# So I ditched Uber for Lyft



## Flint J (Nov 21, 2014)

So I delted my Uber app after UberGate. I can say my Lyft experiences have been great!

Btw this is just the rider app. I still drive for Uber.


----------



## femaledriver (Nov 9, 2014)

I like Lyft. I would probably never use it as a rider but as a driver, it's fun.


----------



## Chicago-uber (Jun 18, 2014)

I usually have both uber and lyft apps on, and hardly ever get lyft requests. And if I do get lyft requests, they're far away.


----------



## AintWorthIt (Sep 30, 2014)

I'm warming up to them more and more. There are fewer Lyft drivers here. Uber has saturated the market with way too many drivers.


----------



## UberMarc (Nov 24, 2014)

femaledriver said:


> I like Lyft. I would probably never use it as a rider but as a driver, it's fun.


Why would you not u se it as a rider?


----------



## SDUberdriver (Nov 11, 2014)

UberMarc said:


> Why would you not u se it as a rider?


_Whats Lyft? HA HA AH_


----------



## Jim Sunny (Sep 11, 2014)

I've been hearing from passengers about how they've left Uber for Lyft. But there more Lyft drivers now than ever. Their promotion (since ended) for a guaranteed $5000 for the first month really flooded the market for drivers. Really, just shocking to see how many Lyft drivers are circling the block waiting for the chime. Earning have gone down 40% since August (I only drive for Lyft and only in the Bay Area).

The bottom has been reached. Now comes the painful part as drivers start leaving Uber and Lyft in droves. Already slim margins are now down to about $5.00 per hour. 

Look for a merger in the next year or so.


----------



## femaledriver (Nov 9, 2014)

UberMarc said:


> Why would you not u se it as a rider?


I don't really like riding in cars with other people driving, not even my husband. Maybe I have control issues lol.


----------



## DjTim (Oct 18, 2014)

femaledriver said:


> I don't really like riding in cars with other people driving, not even my husband. Maybe I have control issues lol.
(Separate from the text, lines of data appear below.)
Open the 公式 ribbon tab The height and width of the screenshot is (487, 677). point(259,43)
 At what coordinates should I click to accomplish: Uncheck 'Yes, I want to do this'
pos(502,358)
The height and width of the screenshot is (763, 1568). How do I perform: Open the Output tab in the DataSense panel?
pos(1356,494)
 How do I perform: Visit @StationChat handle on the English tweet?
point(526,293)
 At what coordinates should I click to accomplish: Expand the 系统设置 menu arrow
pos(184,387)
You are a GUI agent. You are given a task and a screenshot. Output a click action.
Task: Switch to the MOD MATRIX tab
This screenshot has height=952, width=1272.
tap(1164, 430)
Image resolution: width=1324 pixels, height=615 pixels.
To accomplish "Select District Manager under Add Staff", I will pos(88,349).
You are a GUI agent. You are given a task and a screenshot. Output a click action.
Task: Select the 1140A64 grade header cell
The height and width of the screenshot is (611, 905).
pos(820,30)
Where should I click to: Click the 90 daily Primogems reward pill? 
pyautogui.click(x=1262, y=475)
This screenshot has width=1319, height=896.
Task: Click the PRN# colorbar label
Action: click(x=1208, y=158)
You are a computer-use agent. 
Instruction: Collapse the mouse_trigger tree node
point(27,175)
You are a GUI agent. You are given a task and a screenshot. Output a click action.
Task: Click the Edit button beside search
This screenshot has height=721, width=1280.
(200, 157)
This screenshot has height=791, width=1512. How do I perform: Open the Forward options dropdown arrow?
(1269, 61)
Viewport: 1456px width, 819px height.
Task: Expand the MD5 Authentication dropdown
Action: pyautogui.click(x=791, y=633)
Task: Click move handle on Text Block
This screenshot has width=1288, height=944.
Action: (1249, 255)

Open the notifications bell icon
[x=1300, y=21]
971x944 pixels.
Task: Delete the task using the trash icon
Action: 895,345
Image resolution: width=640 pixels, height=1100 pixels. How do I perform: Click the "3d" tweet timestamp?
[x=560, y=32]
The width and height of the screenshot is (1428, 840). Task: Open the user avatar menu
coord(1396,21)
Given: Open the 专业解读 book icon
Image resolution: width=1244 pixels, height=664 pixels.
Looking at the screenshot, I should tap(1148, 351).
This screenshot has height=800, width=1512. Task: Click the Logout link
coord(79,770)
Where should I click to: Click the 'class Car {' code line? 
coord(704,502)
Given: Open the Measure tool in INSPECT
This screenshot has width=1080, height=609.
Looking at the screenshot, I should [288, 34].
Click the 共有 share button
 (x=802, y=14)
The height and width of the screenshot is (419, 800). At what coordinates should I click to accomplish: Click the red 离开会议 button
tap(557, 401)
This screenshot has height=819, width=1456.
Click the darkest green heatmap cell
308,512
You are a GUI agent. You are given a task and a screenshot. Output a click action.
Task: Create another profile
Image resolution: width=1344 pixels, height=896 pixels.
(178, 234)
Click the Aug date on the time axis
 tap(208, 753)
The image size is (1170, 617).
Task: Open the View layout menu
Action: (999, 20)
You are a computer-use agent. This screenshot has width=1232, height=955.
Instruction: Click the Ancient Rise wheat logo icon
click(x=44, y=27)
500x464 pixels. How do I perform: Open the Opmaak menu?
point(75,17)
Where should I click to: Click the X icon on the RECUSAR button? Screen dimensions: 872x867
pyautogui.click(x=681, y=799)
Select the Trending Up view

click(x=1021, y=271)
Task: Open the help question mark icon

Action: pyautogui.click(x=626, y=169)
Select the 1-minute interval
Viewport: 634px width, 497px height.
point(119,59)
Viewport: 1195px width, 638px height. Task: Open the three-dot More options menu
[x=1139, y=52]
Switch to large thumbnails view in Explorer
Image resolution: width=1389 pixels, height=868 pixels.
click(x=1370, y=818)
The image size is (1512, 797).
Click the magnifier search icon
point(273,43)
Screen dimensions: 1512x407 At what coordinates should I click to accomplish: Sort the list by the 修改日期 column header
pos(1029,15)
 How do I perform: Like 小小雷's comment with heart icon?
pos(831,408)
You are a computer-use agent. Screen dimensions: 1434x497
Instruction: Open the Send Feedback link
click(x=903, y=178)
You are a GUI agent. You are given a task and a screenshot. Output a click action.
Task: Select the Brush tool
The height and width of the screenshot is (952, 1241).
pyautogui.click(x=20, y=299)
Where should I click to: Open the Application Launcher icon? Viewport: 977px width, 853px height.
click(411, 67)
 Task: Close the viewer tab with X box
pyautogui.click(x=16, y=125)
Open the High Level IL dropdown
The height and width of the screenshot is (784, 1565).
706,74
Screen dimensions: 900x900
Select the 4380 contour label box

It's sort of liberating to let someone else drive. Unless they are Russian LOL. I had an ex-colleague, been in the USA for over 25 years but couldn't drive or navigate. He would always ask to drive, and we would always politely decline that offer


----------



## UberDC (Jul 12, 2014)

femaledriver said:


> I don't really like riding in cars with other people driving, not even my husband. Maybe I have control issues lol.


Yes you do.


----------